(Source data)
+++

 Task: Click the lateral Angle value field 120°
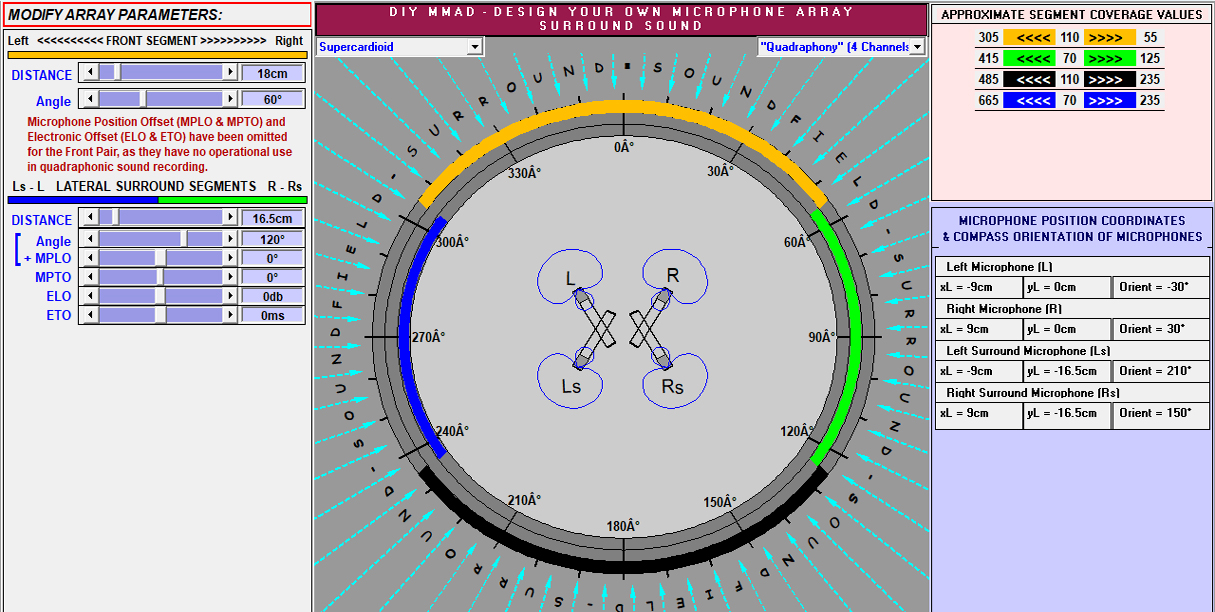[x=273, y=240]
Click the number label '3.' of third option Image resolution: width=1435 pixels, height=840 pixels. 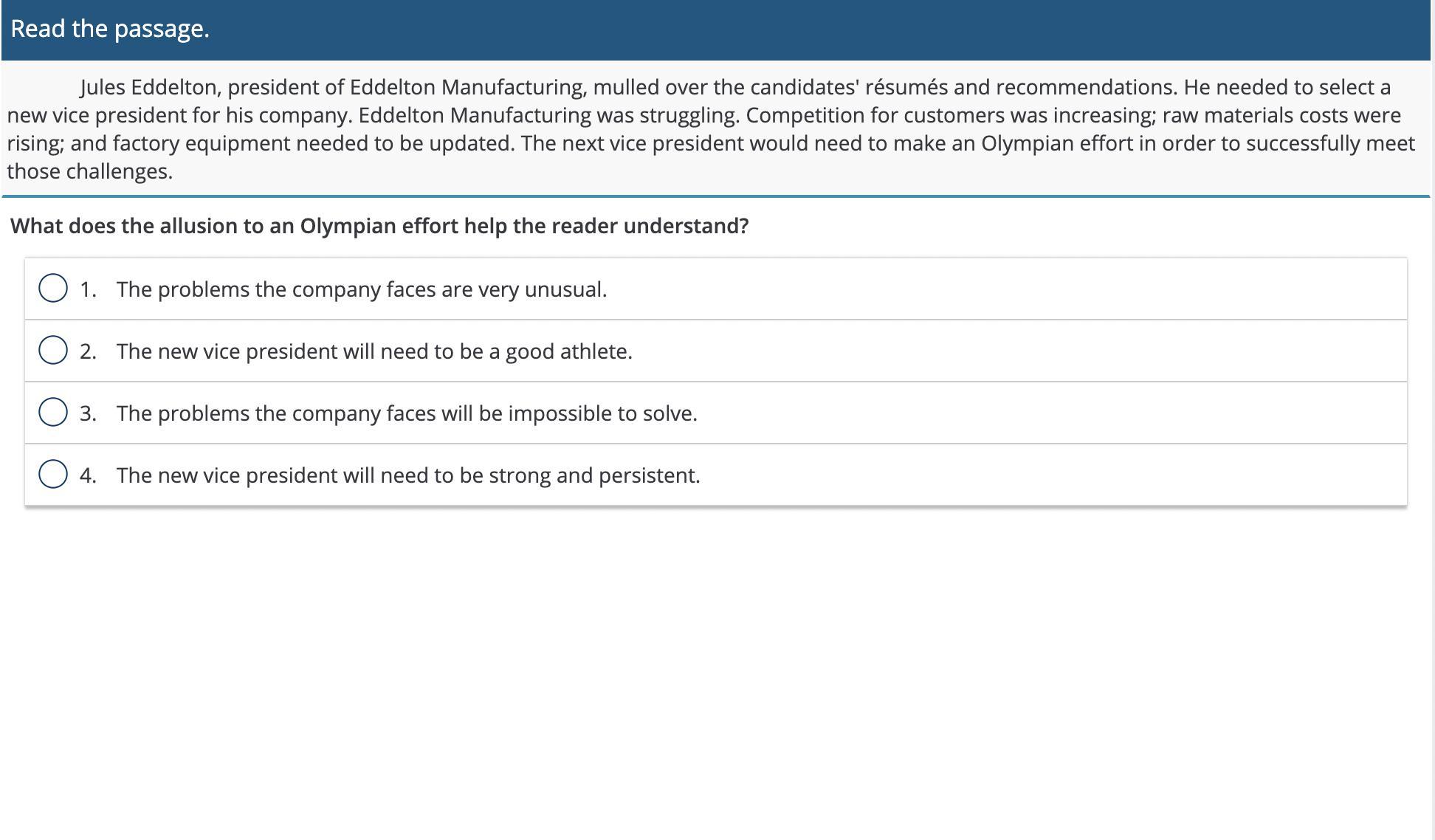coord(88,413)
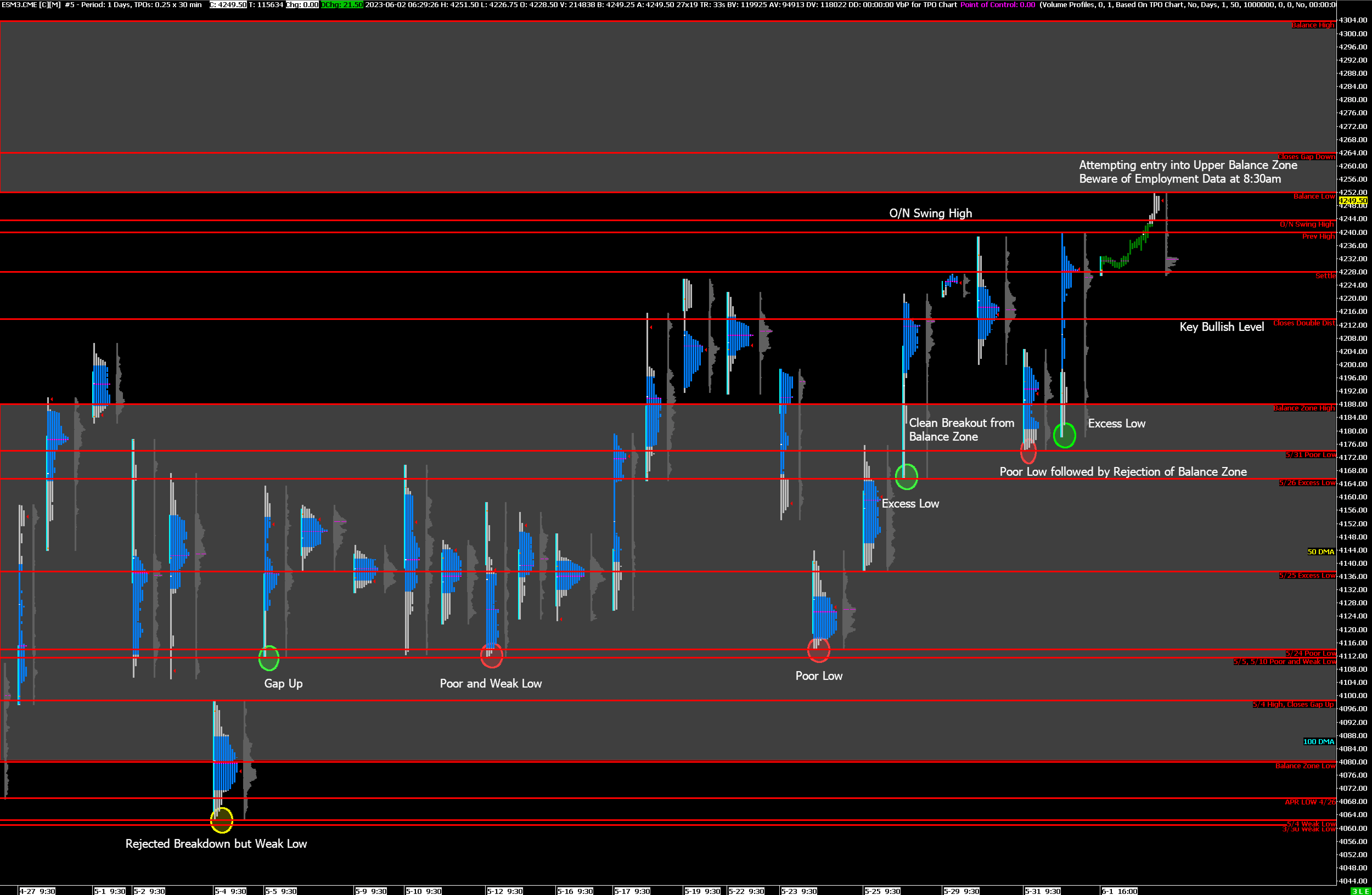
Task: Click red circle at 5/31 poor low
Action: pos(1028,452)
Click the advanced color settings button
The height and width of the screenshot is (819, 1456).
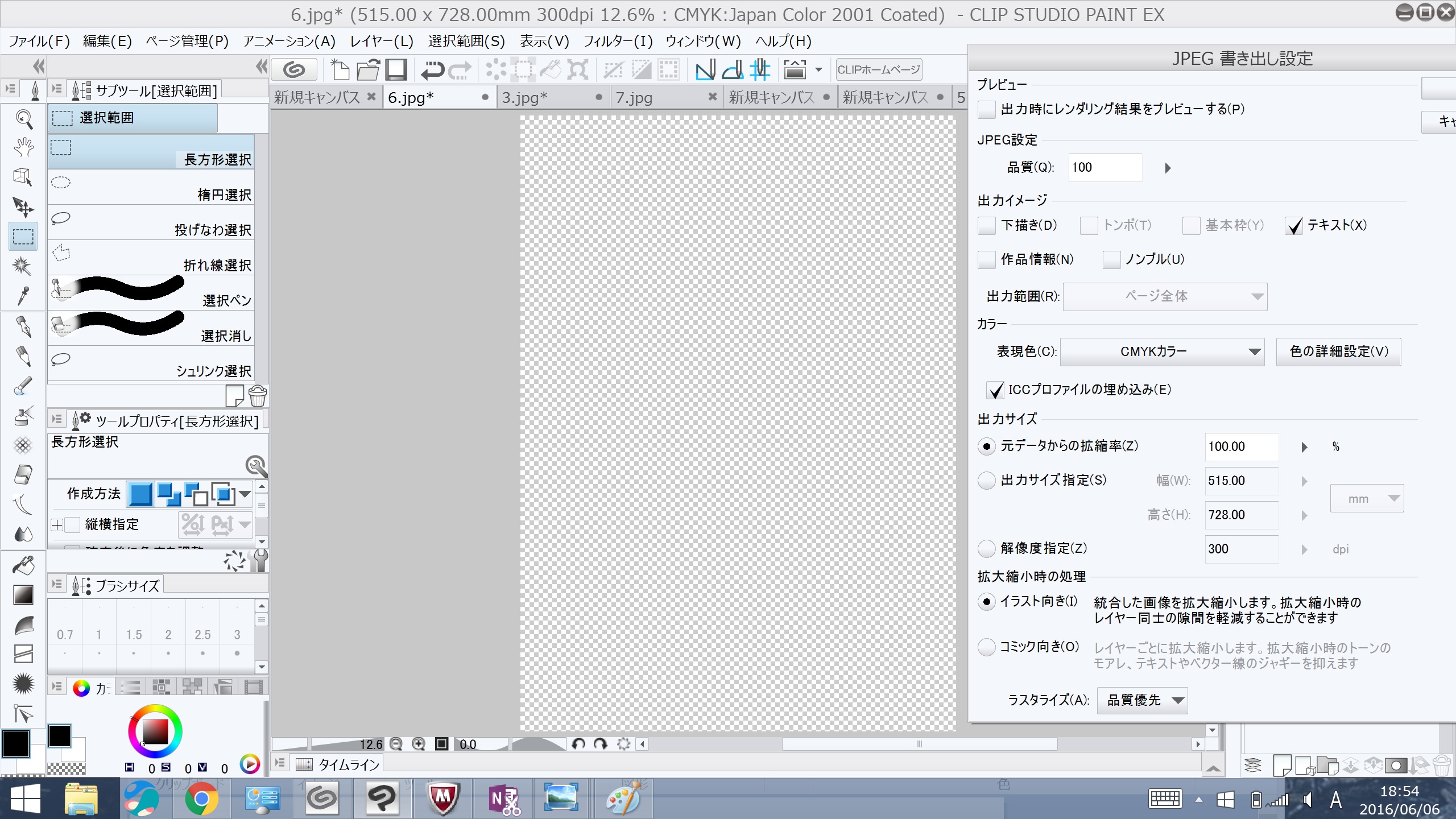(x=1338, y=352)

+++

State how many lines of the material above contain the string "Task", matching case exactly. Give only the number.

2